▸ WHAT YOU HAVE TO DO:
Can you copy out the listing below line for line, starting at its very first line and ending at the line that contains "coord(750,715)", with both of those lines included?

** START INPUT **

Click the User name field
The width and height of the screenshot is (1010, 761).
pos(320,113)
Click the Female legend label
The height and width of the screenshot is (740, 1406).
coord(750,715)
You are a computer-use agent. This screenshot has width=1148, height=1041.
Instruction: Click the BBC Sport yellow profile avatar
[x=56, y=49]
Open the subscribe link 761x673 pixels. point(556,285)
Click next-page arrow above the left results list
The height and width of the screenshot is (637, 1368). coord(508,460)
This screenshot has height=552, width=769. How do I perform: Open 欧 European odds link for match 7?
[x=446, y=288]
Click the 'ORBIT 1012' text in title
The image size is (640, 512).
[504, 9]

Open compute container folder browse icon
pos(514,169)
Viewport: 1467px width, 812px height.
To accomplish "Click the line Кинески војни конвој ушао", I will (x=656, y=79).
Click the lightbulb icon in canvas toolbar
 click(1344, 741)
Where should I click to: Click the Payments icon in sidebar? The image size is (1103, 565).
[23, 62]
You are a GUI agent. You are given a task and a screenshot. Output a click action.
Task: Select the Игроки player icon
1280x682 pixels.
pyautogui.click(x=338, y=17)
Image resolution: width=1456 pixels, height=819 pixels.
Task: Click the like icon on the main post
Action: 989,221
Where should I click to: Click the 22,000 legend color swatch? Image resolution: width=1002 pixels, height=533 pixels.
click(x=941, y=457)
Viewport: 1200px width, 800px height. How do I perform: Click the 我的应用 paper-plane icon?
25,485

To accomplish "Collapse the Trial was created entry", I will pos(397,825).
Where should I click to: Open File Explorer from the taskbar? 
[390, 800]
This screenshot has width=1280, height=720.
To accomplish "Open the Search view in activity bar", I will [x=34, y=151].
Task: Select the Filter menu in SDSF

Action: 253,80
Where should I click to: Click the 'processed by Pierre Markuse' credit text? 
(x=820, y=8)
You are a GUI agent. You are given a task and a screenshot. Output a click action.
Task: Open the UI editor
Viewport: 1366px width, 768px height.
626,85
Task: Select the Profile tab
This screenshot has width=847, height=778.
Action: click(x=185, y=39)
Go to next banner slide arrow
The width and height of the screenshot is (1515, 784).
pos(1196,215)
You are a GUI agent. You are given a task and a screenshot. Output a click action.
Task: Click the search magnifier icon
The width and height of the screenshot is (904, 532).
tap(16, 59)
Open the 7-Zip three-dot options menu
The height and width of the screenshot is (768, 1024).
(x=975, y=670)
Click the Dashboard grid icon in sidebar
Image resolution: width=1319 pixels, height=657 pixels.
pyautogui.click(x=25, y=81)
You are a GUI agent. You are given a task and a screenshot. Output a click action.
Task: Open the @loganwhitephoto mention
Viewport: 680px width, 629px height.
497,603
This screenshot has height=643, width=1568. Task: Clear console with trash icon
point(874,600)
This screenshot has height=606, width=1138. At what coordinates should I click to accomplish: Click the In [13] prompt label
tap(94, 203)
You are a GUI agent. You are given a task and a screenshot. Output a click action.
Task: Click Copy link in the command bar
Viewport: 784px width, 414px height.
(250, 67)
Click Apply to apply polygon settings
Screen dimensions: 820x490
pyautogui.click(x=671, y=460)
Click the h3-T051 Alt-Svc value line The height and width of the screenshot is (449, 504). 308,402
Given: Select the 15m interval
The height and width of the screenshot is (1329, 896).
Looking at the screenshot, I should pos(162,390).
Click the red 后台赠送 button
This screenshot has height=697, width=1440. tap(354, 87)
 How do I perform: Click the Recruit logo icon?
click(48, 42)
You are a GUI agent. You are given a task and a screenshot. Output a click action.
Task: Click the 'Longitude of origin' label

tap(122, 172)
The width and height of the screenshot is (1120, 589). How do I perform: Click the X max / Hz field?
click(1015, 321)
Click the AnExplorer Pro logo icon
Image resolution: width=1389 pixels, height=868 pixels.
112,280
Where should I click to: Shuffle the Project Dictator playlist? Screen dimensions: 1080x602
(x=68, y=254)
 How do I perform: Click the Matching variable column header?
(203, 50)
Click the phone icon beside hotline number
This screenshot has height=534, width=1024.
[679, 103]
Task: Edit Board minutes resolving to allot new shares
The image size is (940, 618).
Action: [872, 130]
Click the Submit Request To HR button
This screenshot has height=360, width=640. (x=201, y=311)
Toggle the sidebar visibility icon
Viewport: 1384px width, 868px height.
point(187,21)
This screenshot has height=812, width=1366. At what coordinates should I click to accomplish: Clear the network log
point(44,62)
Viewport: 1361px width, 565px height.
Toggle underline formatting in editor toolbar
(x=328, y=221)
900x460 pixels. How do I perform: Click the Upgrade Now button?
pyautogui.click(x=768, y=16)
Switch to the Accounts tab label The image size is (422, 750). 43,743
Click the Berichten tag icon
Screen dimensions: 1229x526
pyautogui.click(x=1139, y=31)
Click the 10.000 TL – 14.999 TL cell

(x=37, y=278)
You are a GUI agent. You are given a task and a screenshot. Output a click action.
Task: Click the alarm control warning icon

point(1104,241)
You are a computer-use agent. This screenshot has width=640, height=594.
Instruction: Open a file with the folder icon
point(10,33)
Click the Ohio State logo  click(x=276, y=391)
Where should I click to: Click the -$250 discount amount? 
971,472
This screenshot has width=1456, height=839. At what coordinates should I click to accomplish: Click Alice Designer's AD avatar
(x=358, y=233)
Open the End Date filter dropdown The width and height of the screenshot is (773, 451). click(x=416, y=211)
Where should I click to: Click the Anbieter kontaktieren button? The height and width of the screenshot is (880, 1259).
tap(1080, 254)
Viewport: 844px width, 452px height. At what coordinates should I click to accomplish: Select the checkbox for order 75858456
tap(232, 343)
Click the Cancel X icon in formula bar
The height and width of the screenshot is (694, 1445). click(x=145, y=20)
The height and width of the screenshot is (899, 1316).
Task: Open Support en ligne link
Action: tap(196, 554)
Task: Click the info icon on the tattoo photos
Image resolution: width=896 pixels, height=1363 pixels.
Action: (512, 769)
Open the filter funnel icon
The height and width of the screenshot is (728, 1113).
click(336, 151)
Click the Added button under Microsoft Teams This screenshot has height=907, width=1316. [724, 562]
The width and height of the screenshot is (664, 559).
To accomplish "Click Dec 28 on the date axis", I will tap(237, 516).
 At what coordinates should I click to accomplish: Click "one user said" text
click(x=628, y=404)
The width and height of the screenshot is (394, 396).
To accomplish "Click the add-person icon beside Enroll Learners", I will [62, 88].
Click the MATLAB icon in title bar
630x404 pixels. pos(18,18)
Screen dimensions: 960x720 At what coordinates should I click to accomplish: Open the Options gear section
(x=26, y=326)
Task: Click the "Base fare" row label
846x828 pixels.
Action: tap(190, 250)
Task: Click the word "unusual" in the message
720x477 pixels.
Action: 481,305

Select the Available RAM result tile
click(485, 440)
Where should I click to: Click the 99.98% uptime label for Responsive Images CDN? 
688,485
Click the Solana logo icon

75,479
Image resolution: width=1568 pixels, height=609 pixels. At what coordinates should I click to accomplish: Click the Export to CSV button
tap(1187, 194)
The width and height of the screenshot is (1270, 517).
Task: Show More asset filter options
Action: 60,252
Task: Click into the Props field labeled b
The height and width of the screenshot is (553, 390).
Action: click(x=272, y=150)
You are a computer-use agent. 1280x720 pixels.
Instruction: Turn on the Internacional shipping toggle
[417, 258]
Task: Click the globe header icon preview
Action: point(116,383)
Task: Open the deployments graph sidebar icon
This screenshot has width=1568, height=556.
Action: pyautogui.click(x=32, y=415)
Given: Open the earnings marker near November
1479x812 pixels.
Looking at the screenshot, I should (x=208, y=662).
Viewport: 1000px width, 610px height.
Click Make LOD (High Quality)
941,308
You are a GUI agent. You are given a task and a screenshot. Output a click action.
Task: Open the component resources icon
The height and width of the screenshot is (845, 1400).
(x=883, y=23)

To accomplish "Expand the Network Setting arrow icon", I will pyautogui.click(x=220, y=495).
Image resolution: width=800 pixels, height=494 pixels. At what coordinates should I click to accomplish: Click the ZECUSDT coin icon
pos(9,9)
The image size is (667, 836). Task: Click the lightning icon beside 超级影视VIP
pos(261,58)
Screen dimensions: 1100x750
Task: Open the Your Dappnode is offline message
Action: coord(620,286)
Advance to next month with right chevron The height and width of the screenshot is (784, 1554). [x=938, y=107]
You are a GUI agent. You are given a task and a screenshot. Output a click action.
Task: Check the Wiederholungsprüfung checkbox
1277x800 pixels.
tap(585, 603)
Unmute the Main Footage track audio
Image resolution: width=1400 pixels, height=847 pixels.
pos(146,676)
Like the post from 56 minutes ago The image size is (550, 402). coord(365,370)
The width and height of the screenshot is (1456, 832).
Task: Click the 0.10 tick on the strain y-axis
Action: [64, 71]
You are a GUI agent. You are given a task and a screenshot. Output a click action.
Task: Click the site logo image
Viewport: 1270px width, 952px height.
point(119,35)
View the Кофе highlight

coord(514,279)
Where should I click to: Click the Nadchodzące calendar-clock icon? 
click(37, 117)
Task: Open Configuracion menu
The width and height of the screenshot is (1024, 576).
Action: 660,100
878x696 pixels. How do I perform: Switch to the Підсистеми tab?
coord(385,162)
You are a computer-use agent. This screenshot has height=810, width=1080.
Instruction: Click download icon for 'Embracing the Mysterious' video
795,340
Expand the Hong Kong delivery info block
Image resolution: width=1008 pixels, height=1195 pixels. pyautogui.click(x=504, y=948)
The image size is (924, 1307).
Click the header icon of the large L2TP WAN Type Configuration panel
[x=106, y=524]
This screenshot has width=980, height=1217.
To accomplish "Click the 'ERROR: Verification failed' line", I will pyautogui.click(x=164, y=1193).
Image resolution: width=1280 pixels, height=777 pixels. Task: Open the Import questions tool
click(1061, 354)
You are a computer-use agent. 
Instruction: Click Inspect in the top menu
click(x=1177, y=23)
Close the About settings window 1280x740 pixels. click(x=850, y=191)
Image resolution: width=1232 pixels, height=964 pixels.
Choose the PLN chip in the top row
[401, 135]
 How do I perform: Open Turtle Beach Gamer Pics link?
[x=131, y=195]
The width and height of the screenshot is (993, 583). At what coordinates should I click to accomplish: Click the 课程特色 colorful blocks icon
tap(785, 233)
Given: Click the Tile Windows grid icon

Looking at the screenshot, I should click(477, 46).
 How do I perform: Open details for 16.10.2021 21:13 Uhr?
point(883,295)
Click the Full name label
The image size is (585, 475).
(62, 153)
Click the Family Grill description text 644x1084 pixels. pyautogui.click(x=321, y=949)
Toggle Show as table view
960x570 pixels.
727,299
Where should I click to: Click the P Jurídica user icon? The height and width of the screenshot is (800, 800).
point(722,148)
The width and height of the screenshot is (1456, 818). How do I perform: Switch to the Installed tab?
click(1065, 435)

** END INPUT **

▸ OUTPUT FOR THIS TASK:
Click the User name field
The width and height of the screenshot is (1010, 761).
pos(320,113)
Click the Female legend label
The height and width of the screenshot is (740, 1406).
coord(750,715)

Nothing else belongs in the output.